GOOGLE-4295CLAIMS1. A method, comprising: generating, by one or more processors based on feature embeddings of each of a plurality of digital content items, clusters of digital content items, wherein a center of a respective cluster is a previously served digital content item; receiving, by the one or more processors, from a publisher, a request for a least one digital content item; identifying, by the one or more processors, at least one previously served digital content item of the plurality of digital content items responsive to the request; identifying, by the one or more processors, at least one cluster of digital content items associated with the at least one previously served digital content item; and selecting, by the one or more processors, from the identified at least one cluster, a digital content item other than the identified at least one previously served digital content item.

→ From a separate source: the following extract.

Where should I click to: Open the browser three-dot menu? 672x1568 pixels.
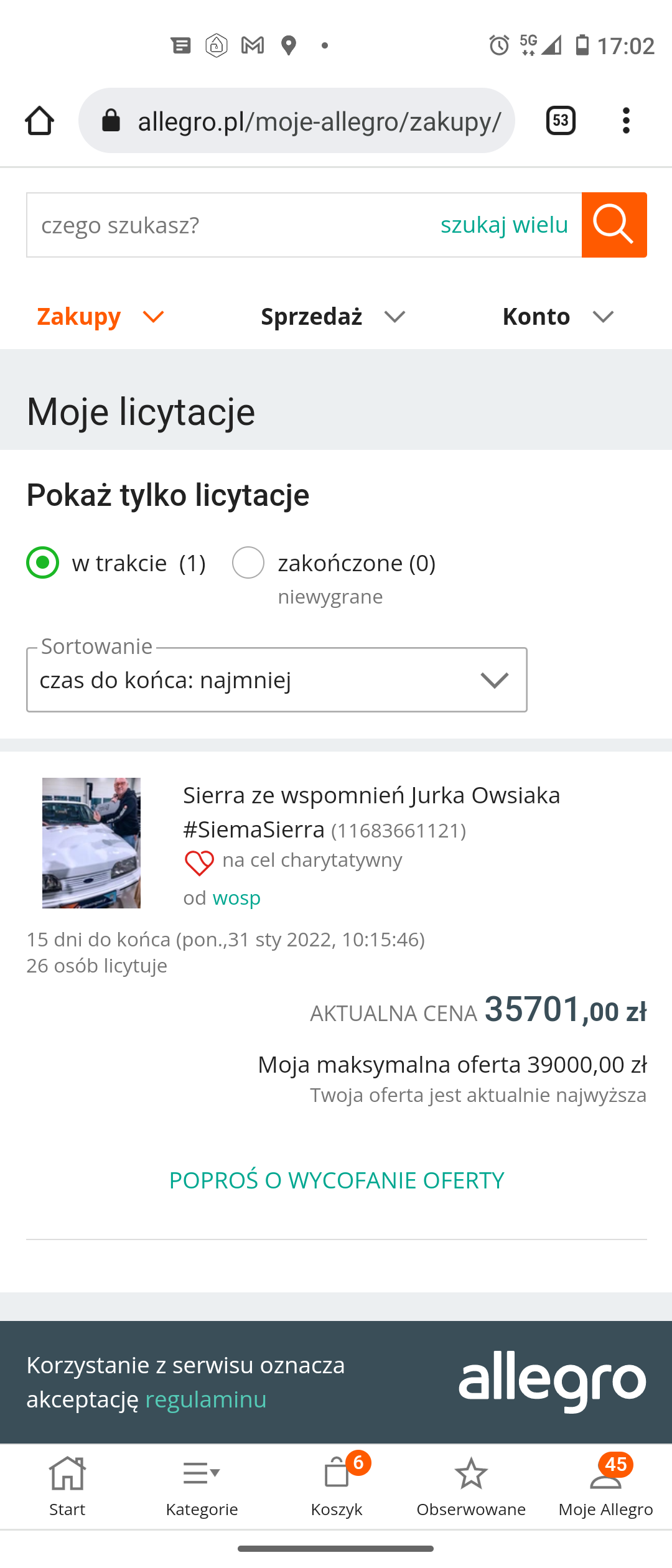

2. The method of claim 1, wherein the previously served digital content item corresponds to a digital content item having a threshold amount of ground truth engagement data.

3. The method of claim 2, wherein the ground truth engagement data comprises at least one of a user selection of the digital content item, a threshold period of time the digital content item was viewed, a click through rate associated with the digital content item, or a conversion rate associated with the digital content item.

4. The method of claim 2 or 3, wherein the digital content item other than the identified at least one previously served digital content item corresponds to a digital content item having less than the threshold amount of ground truth engagement data.

5. The method of any of the preceding claims, wherein generating the feature embeddings comprises: identifying, by the one or more processors, one or more features of each of the plurality of digital content items, the one or more features comprising at least one of image, text, video, motion, or audio; determining, by the one or more processors, for each feature of each digital content item, a feature embedding value; and compressing, by the one or more processors, for each digital content item, the feature embedding values into a compressed embedding representation.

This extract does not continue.